El plena investigación de lo sucedido, el juez conoció que había aparecido muerto el gato de la familia en un patinillo interior de la casa y junto a los restos de un pellejo de chorizo. Un vecino lo había encontrado y, tras meterlo en una caja de cartón, lo entregó a un basurero de los llamados de “conveniencia”. El juez llamó al basurero con la intención de que los facultativos pudieran examinar las vísceras del gato, pero el basurero informó que había arrojado la caja por la muralla del Campo del Sur.

Mientras llegaban los resultados de las pruebas, comenzaron los bulos y rumores de siempre. Hubo quienes aseguraban que un pariente de la familia fallecida también había muerto en el hospital de Mora a causa de la picadura de una “mosca alobada”.

Otro bulo aseguraba que una vecina de la plaza de la Catedral también había caído enferma de gravedad. Las autoridades se encargaron de desmentir esos bulos tranquilizando a la población. Los artículos de alimentación en los almacenes y ultramarinos, decían, eran de total garantía y estaban sometidos a control sanitario.

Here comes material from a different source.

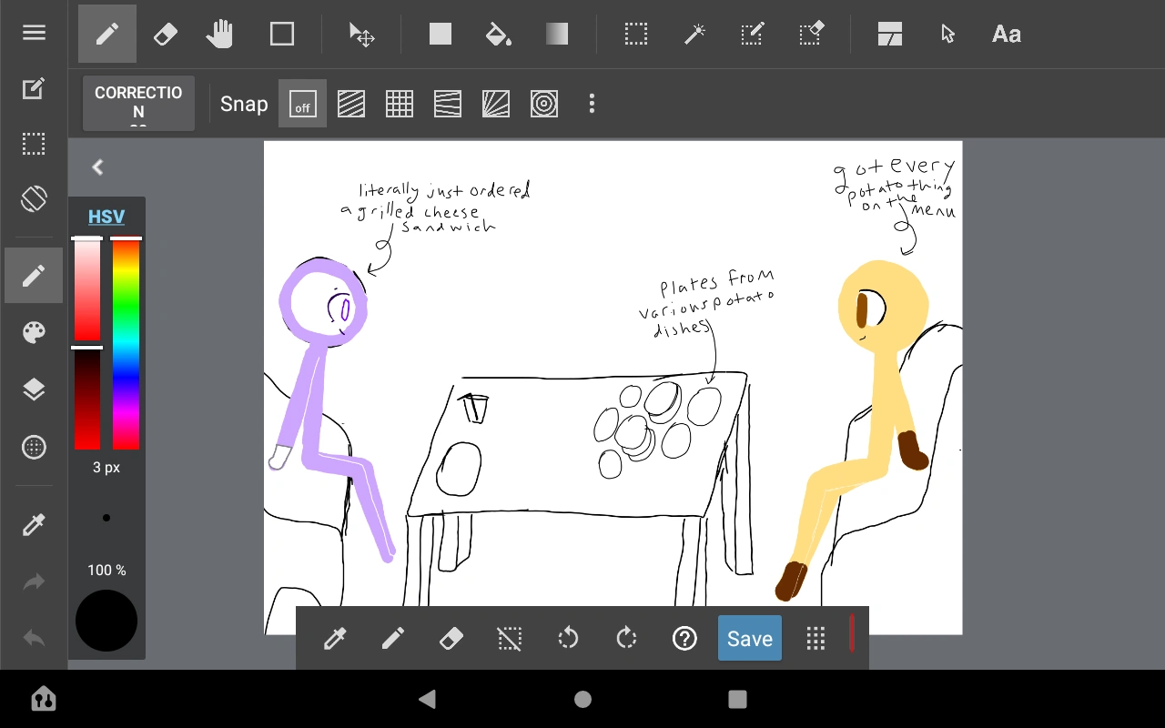The width and height of the screenshot is (1165, 728).
Task: Open the app hamburger menu
Action: coord(34,32)

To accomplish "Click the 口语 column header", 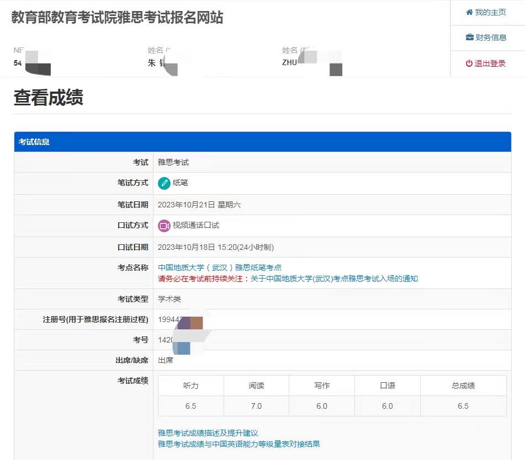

Hubo otra explicación a lo sucedido que señalaba como motivo de las muertes un envenenamiento por el “cardenillo” de las ollas. El “cardenillo” son las manchas de color verde que aparecen en las ollas de cobre y que, efectivamente, pueden llegar a ser venenosas. En esos años todavía era frecuente el uso de vasijas de cobre para cocinar, pero no era el caso de la familia de la plaza de la Catedral.

Mientras se encontraba respuestas a lo sucedido, la solidaridad de los vecinos salió a la luz. Fue abierta una suscripción para ayudar a la única superviviente de la infortunada familia. La cuenta fue abierta en Casa Mota, en la misma plaza de la Catedral, y diariamente la prensa publicaba la lista de los donantes. En pocos días se logró superar las mil pesetas, una importante cantidad para la época.

Finalmente fue el propio médico que había atendido a la familia, el doctor Agudo, el que resolvió el misterio. La familia fallecida había encargado y recibido de Centroamérica dos espectaculares loros. Los colmaron de mimos y les dieron buena alimentación, pero uno de ellos murió a los pocos días, creyendo todos que se debía a falta de aclimatación.

El doctor Agudo que seguía visitando a la única mujer de la familia que había sobrevivido a lo sucedido, observó que el segundo loro también estaba enfermo y sospechó que los animales podían padecer “Psitacosis”, una rara enfermedad transmisible a los humanos. y muy poco conocida entonces. Comprobó que la superviviente era la única que no quería al animalito, que no le hacía carantoñas ni le daba de comer, como sí hacía el resto de la familia.

El juzgado acudió al domicilio de la plaza de la Catedral y se hizo cargo del loro para ser examinado. Finalmente quedó comprobado que fue la enfermedad de los pájaros el causante de las tres muertes.